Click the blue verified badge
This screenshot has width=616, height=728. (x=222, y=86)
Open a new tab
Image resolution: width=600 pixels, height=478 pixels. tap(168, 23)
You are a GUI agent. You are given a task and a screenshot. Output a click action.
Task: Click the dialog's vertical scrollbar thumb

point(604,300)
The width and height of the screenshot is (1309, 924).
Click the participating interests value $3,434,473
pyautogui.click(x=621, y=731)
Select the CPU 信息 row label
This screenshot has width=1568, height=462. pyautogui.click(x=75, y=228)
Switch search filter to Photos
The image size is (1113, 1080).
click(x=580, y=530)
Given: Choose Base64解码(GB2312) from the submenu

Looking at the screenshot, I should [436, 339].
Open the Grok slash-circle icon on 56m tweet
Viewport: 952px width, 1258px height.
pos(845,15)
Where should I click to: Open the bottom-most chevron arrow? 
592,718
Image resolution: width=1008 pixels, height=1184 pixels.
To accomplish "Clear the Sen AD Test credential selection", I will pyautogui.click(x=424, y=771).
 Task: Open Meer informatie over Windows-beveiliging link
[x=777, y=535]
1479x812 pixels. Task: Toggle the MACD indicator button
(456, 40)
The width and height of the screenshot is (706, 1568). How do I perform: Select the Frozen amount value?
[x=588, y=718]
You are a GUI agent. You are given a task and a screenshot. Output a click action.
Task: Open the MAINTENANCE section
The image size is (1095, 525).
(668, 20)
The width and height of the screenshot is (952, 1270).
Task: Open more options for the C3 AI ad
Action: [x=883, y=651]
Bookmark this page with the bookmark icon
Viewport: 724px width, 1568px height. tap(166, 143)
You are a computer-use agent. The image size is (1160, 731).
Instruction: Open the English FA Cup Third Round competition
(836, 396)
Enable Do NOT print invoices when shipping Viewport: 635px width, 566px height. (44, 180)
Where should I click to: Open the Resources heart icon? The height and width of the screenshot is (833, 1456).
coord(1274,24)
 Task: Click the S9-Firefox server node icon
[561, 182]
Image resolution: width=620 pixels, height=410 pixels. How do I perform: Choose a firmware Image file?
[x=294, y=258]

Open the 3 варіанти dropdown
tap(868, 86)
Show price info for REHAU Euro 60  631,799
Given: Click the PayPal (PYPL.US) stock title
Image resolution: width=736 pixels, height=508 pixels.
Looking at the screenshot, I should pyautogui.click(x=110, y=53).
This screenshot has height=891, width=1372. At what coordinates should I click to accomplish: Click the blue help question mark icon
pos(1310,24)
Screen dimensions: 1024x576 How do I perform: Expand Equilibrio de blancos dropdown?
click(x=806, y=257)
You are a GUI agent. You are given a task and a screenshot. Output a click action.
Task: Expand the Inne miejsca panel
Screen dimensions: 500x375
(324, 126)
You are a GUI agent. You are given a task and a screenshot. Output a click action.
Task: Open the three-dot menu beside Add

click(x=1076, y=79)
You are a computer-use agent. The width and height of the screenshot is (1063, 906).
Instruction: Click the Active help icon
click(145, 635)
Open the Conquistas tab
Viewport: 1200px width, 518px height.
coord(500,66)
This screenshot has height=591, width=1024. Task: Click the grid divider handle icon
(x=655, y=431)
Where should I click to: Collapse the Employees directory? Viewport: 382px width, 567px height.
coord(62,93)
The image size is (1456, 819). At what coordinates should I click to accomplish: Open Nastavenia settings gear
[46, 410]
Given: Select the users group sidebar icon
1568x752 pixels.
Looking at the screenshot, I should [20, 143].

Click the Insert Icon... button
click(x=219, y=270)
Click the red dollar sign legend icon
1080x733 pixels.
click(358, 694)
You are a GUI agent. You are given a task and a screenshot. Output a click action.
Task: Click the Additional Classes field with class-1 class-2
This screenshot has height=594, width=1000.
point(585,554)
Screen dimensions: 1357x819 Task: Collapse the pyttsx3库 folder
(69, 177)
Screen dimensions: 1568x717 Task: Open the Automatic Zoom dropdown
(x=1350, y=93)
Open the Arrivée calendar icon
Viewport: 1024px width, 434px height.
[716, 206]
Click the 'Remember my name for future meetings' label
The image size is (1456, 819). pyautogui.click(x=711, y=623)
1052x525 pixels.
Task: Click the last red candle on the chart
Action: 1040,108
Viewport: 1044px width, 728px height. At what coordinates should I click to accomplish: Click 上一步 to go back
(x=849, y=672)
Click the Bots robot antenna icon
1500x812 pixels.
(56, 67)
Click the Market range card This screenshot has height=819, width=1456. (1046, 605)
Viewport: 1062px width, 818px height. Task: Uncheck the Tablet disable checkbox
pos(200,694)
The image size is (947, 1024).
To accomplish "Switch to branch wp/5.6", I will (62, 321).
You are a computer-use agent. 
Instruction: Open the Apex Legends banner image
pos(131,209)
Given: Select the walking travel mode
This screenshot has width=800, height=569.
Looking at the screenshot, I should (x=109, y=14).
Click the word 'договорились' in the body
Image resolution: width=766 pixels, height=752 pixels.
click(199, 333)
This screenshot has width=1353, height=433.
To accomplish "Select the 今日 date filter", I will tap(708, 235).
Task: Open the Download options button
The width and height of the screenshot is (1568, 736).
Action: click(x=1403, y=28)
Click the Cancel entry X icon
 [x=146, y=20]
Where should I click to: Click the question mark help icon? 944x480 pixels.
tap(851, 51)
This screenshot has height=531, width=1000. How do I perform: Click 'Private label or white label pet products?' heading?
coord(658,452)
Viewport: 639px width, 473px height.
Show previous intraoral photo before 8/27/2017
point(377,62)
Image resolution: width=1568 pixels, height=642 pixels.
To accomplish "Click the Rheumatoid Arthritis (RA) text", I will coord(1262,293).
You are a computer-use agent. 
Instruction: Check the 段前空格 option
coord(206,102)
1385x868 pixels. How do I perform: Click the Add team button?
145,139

※

§ **Exercise description**: From the records above, transcribe without alteration every line from the one with "Click the 'Remember" to the one with "Click the Bots robot antenna icon", inclusive.

§ **Answer for this exercise**:
Click the 'Remember my name for future meetings' label
The image size is (1456, 819). pyautogui.click(x=711, y=623)
1052x525 pixels.
Task: Click the last red candle on the chart
Action: 1040,108
Viewport: 1044px width, 728px height. At what coordinates should I click to accomplish: Click 上一步 to go back
(x=849, y=672)
Click the Bots robot antenna icon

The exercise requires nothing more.